5,000 dead after Syria’s nine-month uprising
As violence in Syria continues to increase, the UN warns that Assad’s government has gone too far. Over 5,000 civilians are now dead. How are Syrians standing up against repression?
For nine months now, protests in Syria against the regime of President Bashar al-Assad have been met with arrests, violence and torture. Now, unrest is fast becoming civil war. Yesterday, in the latest piece of grim news from the country, it was revealed that as many as 5,000 civilians have been killed since the protests began, including at least 300 children.
The Syrian government has spared no effort to crush all signs of resistance. The families of opponents have been targeted. Marches have been fired on with live ammunition. Even as Assad maintains the illusion of democracy, calling citizens to turn out for local elections, his soldiers are killing people in the streets.
In the capital of Damascus, security forces clamp down on any visible uprising. Other, more rebellious settlements are under siege, ringed by tanks and armoured vehicles. Revolutionaries camp out in the hills, and in remote country villages, launching occasional attacks on government convoys that pass by. They are armed only with ancient Kalashnikov rifles, scavenged bullets and a courage born from hatred of the regime.
Who are Assad’s main opponents? The Free Syrian Army (FSA) is a mixed bag of rebels, including desert-dwelling Bedouin, veteran insurgents from the Iraq War and a growing number of military defectors. They see violence as the only way to combat the government’s overwhelming force.
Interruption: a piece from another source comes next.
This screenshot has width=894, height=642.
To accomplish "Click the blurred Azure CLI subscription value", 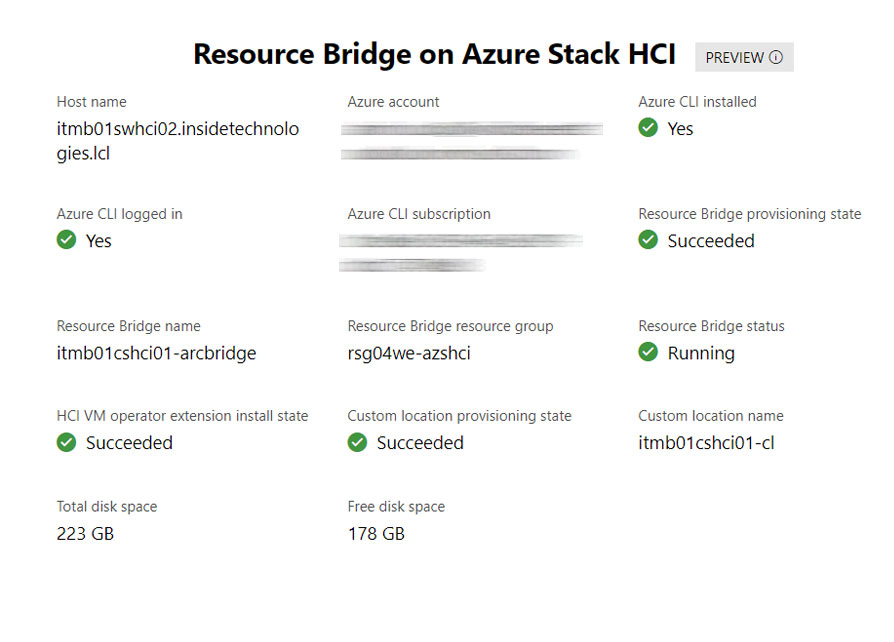I will click(461, 253).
More peaceful types gravitate towards the Syrian National Council, based in Turkey. This group of exiles still dreams of a peaceful transfer of power away from the regime, and has called on the Free Syrian Army to keep violence in check.
In the capital of Damascus, meanwhile, young citizens use more creative methods of protest. They place cassette-players blaring anti-Assad songs in rubbish bins, aim laser lights at the presidential palace, and dye the city’s fountains red, to symbolise the blood of their 5,000 murdered countrymen and women.
Kill or be killed?
If Syrians face arrest, torture and execution when they resist Assad’s rule, how should they go about opposing him? The FSA and other armed rebel groups think the dictator will never negotiate; that violence is the only language Assad and his butchers understand. Without armed resistance, they argue, the revolution would be crushed entirely.
Others worry that violence is both wrong and counterproductive. Wrong, because killing brings Syria’s revolutionaries down to Assad’s level. Unwise because it makes the revolutionaries less noble in the eyes of the world, and decreases the chances of international help.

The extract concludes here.